Ausgewählter Auszug:
Alles beim Alten also? Wen Alex Vakatzas abgewürgtes Gegrunze schon immer an Kotz-Geräusche erinnerte, der dürfte auch diesmal spottend abwinken: Verstaubter Emo-Core, der sein Verfallsdatum längst überschritten hat. So fegt das vernichtende Urteil über die Kalifornier hinweg.

Standfeste Atreyu-Anhänger, denen die Zeichen der Zeit wahrscheinlich ebenso am Allerwertesten vorbeigehen wie der Band selbst, bekommen dagegen ein nostalgisches Comeback serviert. Noch zwingender setzt Drummer Brandon Saller seine gesanglichen Vorzüge für erlösende Refrain-Hymnen in Szene. Kein Grund, verweichlichte Pop-Allüren zu wittern, wie man sie etwa "Lead Sails Paper Anchor" ankreidete.

An Würze mangelt es nicht. Vielmehr setzt der trällernde Felleklopfer die Vocals geschickt ein, um den aufgescheuchten Circle-Pit in "Live To Labor" zu beruhigen oder dem wütend aufstampfenden "I Would Kill/Lie/Die (For You)" einen melancholischen Anstrich zu verpassen.

Aufgabe:
Beantworte anhand des Auszugs über Atreyu:
(a) Welche Rolle hat Brandon Saller in der Band?
(b) Welchem Album wurden laut Text verweichlichte Pop-Allüren angekreidet?
(c) In welchem Song beruhigen die Vocals den aufgescheuchten Circle-Pit?
Das Material wird hier nicht gebraucht.

Rohes Material:
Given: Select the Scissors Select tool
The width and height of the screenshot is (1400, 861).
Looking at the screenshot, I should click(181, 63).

* * *

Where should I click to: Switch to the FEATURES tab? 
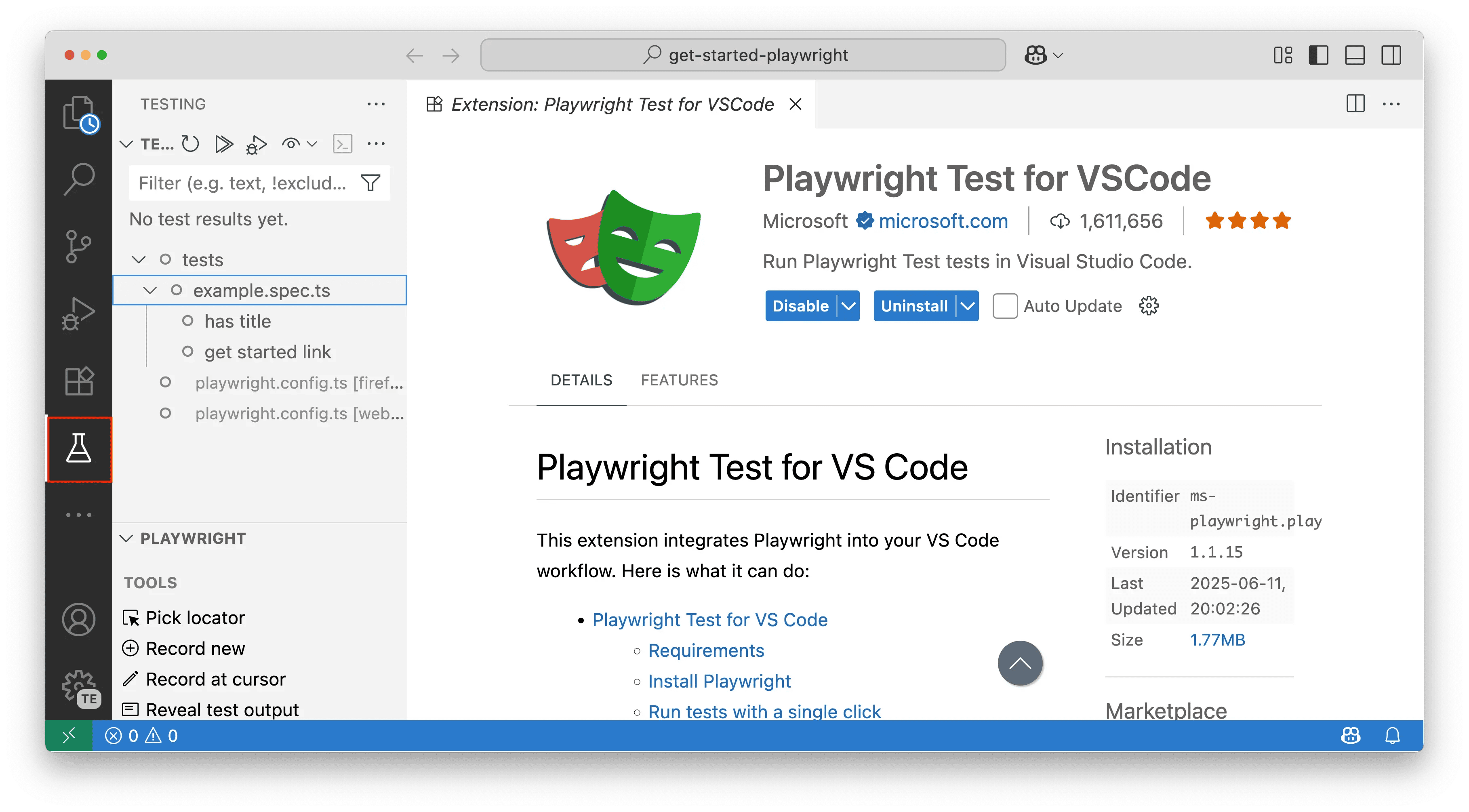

Endgültige Antwort:
(a) Er ist der Drummer der Band.
(b) "Lead Sails Paper Anchor"
(c) "Live To Labor"